Design in Information Flow investigated how principles of emergent design can overcome barriers of computational logic. The arts contain  information structures that are omitted by scientific frameworks; this project identified some that could extend the capabilities of computational modeling. We achieved this by developing new formal representations that could carry new, additional knowledge from neuroscience, virology and microbiology.

These new information structures concerned the interaction among whole systems. Due to the way knowledge is represented in computational systems, it is difficult to model information that is unexpected (outside its reference frameworks), that changes structure (it evolves), or differs in structure (moves among multiple disciplines). We drew from narrative and design to develop representational structures that would support transitional information. The goal was to newly manage the transfer of information across boundaries of context, scale, time and domain.

From both narrative and design, these new structures were: analogy (connecting similar structures across diverse systems) and abstraction (the aggregation and refinement of structure).

From narrative these new structures were: situations (contexts), governance (the influence of context over its components), transference (carrying structures from one system to another) and retroactive reinterpretation (re-casting information structures based on new conditions).

=== Required tasks ===
- A) According to the Design in Information Flow project description, what does retroactive reinterpretation mean?
- B) Continue the Design in Information Flow project description from where it stops.

=== Listed entries ===

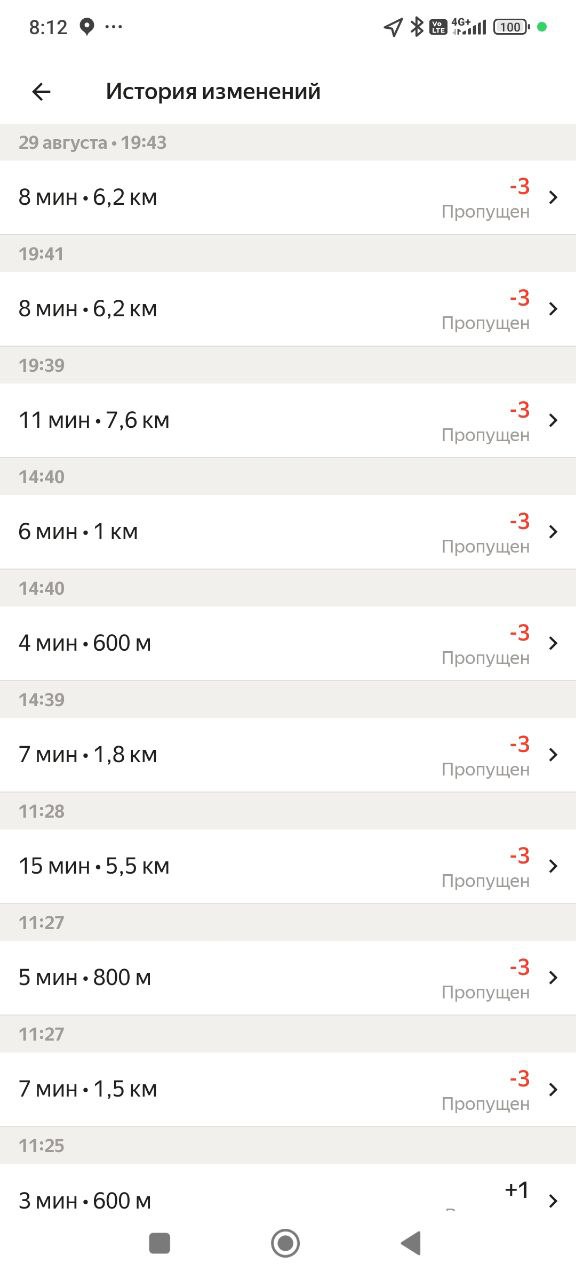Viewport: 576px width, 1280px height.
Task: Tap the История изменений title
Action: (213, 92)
---
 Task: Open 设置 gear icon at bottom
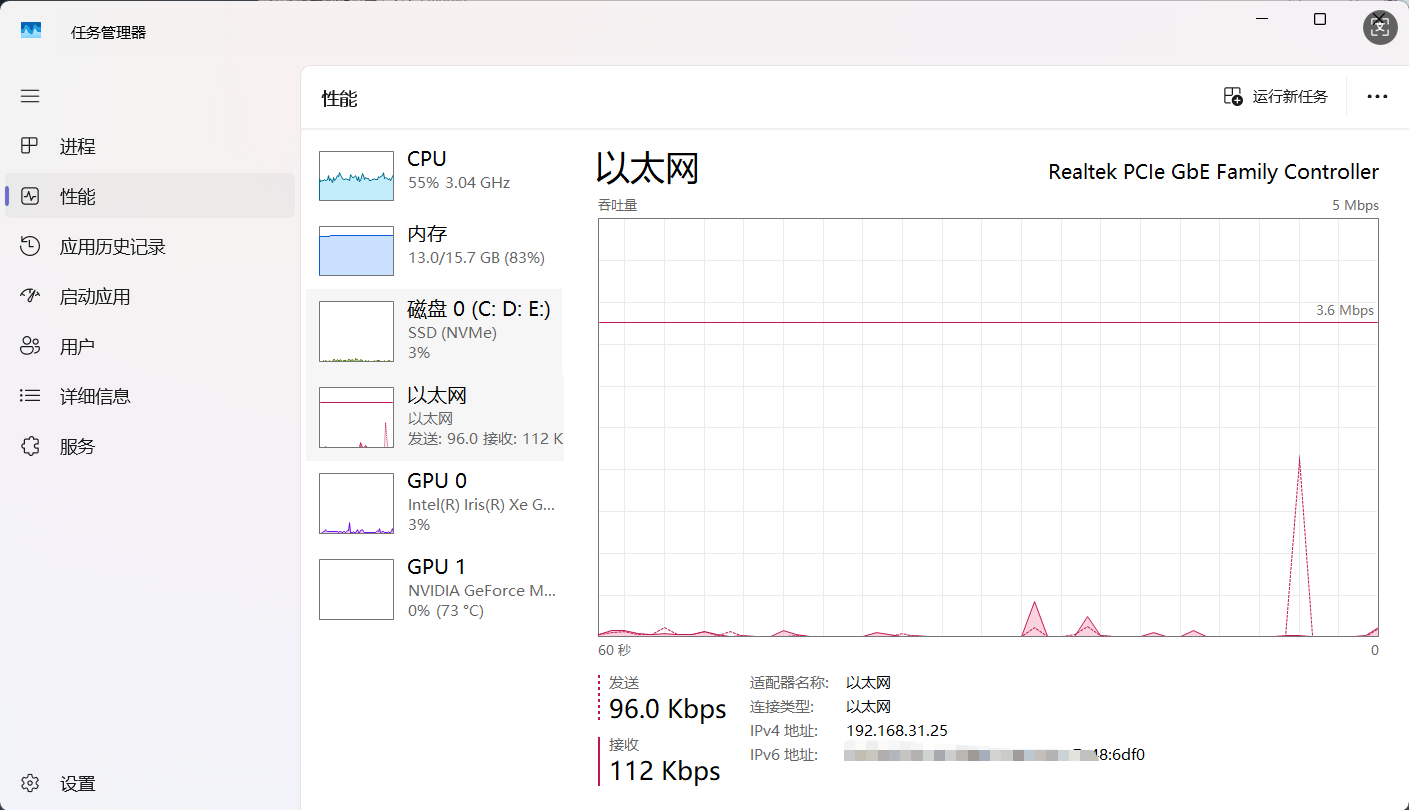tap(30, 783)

=== Answers to the exercise ===
- A) Re-casting information structures based on new conditions.

- B)
From design these new structures were: principles of flow (ease of affordance creates faster-flowing channels), entropy (the easiest affordances are preferred when transferring information) and hypersection (the optimal fit between systems in which each compromises least).

These principles were discovered reported in three peer-reviewed publications, which indicated how they could newly represent neurobiological processes. The first paper recast narrative in terms of the new project, the second linked this to neuroscience and computational modeling, and the third, an article in the journal Progress in Biophysics and Molecular Biology, brought in design, biology and the implementation. In order, these papers were:

• 2017 Cardier, B.  The Moving Lens: Coherence Across Heterogeneous contexts in narrative and biology. Proceedings from Computational Context: Why It’s Important, What It Means, and Can It Be Computed?, Association for the Advancement of Artificial Intelligence: Palo, Alto, CA, p. 295-302.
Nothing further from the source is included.